(Records to process)
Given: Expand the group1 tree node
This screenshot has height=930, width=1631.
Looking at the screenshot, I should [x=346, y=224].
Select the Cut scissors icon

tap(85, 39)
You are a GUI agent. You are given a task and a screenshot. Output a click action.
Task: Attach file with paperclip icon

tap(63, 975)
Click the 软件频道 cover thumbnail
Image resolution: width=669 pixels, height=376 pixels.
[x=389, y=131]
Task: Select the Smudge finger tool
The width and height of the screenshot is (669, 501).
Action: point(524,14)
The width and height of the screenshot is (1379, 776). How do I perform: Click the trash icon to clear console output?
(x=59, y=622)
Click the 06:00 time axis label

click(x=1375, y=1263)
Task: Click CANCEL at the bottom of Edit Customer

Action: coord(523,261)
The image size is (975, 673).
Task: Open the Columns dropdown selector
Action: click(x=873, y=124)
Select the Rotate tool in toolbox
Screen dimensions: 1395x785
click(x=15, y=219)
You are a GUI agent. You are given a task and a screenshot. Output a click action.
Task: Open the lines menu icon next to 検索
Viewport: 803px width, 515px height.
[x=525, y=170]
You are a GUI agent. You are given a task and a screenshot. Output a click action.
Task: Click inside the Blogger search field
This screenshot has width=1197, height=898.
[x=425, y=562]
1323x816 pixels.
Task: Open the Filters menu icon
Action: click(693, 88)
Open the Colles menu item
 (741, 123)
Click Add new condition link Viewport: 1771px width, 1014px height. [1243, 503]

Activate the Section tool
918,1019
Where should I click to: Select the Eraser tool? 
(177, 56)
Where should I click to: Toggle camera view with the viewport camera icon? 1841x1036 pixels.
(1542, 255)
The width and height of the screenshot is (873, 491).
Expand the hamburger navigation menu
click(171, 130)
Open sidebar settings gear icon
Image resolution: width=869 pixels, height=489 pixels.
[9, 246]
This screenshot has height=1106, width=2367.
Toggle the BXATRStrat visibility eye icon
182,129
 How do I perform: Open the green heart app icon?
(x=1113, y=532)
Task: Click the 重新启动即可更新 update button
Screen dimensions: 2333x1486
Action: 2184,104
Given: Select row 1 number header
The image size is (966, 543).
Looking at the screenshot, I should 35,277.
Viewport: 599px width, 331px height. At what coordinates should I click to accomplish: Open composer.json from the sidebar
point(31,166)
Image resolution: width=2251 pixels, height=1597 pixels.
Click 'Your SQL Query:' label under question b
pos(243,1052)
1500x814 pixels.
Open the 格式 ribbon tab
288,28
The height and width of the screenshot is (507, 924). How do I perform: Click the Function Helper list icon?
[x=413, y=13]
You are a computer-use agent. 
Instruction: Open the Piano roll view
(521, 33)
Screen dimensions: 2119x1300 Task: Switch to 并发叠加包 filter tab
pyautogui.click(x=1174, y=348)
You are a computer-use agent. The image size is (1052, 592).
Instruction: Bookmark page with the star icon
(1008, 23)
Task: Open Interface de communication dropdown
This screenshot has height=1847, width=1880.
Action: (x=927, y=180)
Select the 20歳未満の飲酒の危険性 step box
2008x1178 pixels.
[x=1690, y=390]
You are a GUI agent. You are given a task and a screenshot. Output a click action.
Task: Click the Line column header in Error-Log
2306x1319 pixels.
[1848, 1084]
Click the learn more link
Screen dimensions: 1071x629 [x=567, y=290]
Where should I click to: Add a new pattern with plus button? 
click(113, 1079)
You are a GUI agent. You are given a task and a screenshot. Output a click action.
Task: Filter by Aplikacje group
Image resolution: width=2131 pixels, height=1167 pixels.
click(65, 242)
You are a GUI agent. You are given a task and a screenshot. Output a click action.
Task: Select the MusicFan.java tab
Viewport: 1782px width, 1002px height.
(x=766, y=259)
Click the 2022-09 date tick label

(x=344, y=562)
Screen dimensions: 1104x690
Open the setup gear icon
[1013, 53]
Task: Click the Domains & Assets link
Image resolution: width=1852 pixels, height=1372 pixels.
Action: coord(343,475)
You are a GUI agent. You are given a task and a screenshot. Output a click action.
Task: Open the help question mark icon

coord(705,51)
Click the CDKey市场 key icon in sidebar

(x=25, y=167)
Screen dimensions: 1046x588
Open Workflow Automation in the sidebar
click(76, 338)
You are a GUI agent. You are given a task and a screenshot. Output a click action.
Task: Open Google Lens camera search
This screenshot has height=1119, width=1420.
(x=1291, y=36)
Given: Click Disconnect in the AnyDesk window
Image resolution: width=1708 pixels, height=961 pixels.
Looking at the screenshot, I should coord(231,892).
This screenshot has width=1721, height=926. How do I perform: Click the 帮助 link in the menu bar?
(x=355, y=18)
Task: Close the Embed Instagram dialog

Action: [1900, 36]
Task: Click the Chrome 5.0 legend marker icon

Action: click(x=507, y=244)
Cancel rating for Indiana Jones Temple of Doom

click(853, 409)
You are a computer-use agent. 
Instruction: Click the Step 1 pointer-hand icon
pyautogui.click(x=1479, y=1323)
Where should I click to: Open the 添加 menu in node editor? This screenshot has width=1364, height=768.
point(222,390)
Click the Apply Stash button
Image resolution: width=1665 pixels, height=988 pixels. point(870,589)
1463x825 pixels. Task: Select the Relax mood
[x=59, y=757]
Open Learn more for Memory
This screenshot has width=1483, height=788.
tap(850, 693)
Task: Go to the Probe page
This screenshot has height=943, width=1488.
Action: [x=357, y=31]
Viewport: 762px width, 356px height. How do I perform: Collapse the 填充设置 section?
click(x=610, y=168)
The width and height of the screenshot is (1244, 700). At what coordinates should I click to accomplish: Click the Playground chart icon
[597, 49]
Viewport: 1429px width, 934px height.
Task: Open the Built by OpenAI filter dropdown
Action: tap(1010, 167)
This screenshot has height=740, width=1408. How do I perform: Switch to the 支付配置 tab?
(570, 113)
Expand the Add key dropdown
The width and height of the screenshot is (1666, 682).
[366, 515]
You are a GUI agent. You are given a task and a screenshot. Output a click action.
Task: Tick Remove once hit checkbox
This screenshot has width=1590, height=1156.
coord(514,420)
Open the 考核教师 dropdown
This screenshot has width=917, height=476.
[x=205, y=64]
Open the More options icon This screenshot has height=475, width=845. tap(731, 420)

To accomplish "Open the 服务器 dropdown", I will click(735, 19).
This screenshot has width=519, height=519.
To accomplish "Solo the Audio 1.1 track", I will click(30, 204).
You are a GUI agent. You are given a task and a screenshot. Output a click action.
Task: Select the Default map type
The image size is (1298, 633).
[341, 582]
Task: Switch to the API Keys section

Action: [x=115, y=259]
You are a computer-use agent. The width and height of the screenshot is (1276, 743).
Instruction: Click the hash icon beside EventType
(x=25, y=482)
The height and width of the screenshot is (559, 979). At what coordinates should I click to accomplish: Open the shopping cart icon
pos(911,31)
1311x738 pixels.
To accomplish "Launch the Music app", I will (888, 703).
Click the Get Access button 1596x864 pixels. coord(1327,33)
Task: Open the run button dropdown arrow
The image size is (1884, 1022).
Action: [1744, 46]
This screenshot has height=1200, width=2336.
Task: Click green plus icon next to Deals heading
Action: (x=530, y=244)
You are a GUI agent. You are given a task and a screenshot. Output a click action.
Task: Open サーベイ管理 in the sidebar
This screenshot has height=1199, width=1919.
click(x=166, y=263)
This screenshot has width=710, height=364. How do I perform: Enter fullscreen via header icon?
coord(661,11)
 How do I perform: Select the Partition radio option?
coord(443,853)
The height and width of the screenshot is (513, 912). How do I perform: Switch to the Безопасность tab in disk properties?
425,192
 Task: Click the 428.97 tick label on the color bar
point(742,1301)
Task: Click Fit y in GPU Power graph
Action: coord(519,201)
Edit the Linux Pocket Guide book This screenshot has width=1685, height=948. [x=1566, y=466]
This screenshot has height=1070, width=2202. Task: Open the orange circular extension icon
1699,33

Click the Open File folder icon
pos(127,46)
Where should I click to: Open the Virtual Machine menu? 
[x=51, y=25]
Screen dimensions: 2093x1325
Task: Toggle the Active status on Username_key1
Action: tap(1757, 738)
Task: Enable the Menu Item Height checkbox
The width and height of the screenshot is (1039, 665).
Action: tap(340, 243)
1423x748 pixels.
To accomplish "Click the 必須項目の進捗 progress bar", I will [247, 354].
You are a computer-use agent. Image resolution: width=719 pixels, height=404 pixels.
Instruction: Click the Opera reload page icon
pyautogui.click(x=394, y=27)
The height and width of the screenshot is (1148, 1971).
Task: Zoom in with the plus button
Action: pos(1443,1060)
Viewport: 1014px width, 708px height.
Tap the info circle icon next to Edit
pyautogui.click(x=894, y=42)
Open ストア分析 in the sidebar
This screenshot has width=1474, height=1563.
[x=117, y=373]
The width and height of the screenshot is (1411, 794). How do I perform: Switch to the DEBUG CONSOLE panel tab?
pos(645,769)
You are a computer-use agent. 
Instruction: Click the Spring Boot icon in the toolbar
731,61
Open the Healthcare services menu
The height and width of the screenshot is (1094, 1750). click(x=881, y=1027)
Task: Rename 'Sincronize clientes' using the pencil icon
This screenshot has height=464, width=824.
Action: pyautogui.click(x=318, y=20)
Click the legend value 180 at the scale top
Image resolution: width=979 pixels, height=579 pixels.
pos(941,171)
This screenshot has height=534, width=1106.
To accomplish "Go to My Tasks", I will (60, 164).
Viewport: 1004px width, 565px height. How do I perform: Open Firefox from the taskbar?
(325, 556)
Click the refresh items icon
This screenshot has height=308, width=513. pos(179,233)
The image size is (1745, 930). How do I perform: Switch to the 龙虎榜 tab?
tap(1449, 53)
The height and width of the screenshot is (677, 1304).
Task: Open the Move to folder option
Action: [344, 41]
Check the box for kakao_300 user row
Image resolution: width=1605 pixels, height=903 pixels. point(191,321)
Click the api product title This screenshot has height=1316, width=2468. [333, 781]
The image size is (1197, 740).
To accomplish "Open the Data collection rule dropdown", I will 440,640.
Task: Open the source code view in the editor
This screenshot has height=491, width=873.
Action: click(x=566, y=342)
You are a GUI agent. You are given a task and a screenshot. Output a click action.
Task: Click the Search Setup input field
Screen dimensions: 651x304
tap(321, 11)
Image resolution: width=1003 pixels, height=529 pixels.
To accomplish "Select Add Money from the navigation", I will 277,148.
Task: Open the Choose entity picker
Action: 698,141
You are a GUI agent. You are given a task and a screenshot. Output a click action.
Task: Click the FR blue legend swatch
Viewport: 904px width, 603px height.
(End Records to process)
(Task prompt):
Set down, please, the lines from the line holding "The image size is (1197, 740)." through the final line of the data, exactly and with nothing added.

(Response):
The image size is (1197, 740).
To accomplish "Open the Data collection rule dropdown", I will 440,640.
Task: Open the source code view in the editor
This screenshot has height=491, width=873.
Action: click(x=566, y=342)
You are a GUI agent. You are given a task and a screenshot. Output a click action.
Task: Click the Search Setup input field
Screen dimensions: 651x304
tap(321, 11)
Image resolution: width=1003 pixels, height=529 pixels.
To accomplish "Select Add Money from the navigation", I will 277,148.
Task: Open the Choose entity picker
Action: 698,141
You are a GUI agent. You are given a task and a screenshot. Output a click action.
Task: Click the FR blue legend swatch
Viewport: 904px width, 603px height.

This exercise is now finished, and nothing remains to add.